Création d’un diplôme d’université consacré à l’étude du renseignement
Jusqu’à une date très récente, les historiens n’ont jamais pris en compte le renseignement comme paramètre des relations internationales, ni les services comme des acteurs significatifs de celles-ci. D’où la relégation de cette discipline au niveau de l’anecdote. Lorsque de rares universitaires se sont interrogés sur la contribution du renseignement à l’histoire, leur méconnaissance du métier et leur incapacité à identifier les signes caractéristiques des opérations clandestines les ont conduit à déclarer qu’il n’existait aucune source en la matière.

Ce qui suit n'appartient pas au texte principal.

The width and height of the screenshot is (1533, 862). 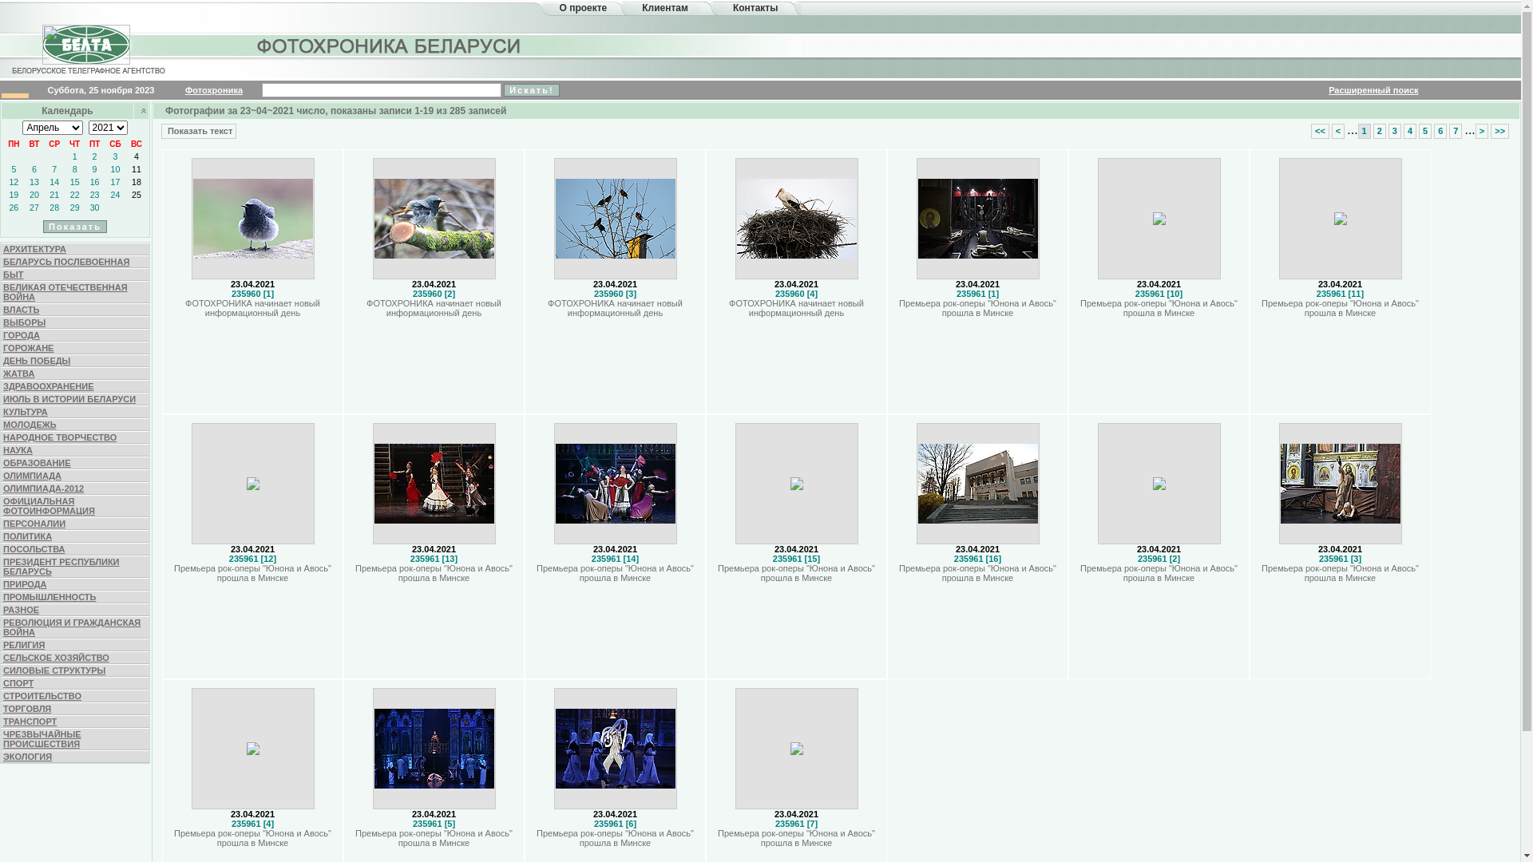 I want to click on '<', so click(x=1338, y=129).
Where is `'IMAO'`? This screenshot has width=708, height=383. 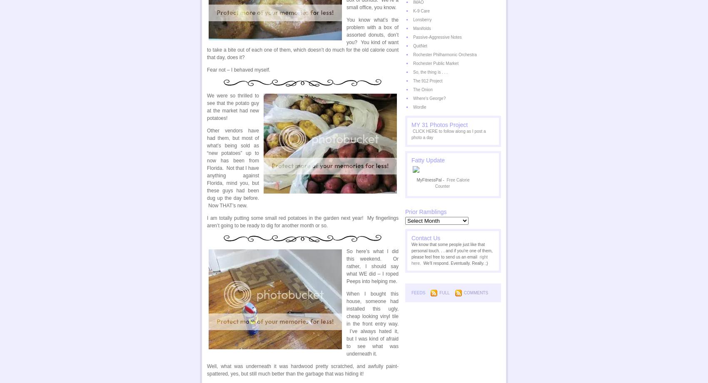 'IMAO' is located at coordinates (418, 2).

Or, rien n’est plus inexact, comme l’ont notamment démontré les travaux de Jean Deuve – sur le renseignement chez les Vikings, puis dans les royaumes normands – de Paolo Preto – sur la tradition vénitienne de renseignement et d’action clandestines – ou d’Olivier Blanc – sur la guerre secrète sous la Révolution et l’Empire. Une histoire du renseignement est bien possible, à condition de disposer d’une grille de lecture adéquate afin de reconnaître les manifestations de ce monde du secret et de mettre en lumière son rôle significatif. D’où la nécessité de créer une véritable école académique d’étude du renseignement qui soit capable de reconstituer cette histoire souvent écrite entre les lignes.
En matière universitaire, les Américains ont été les premiers à considérer le renseignement comme un sujet d’intérêt académique, avec la création de filières d’Intelligence Studies au cours des années 1980. Les Britanniques ont suivi cette voie en créant, au cours des années 1990, plusieurs chaires d’enseignement du renseignement (notamment à Cambridge et à Durham). Celles-ci réunissent des universitaires prestigieux, mais aussi d’anciens directeurs des services de renseignement se consacrant désormais à la recherche académique.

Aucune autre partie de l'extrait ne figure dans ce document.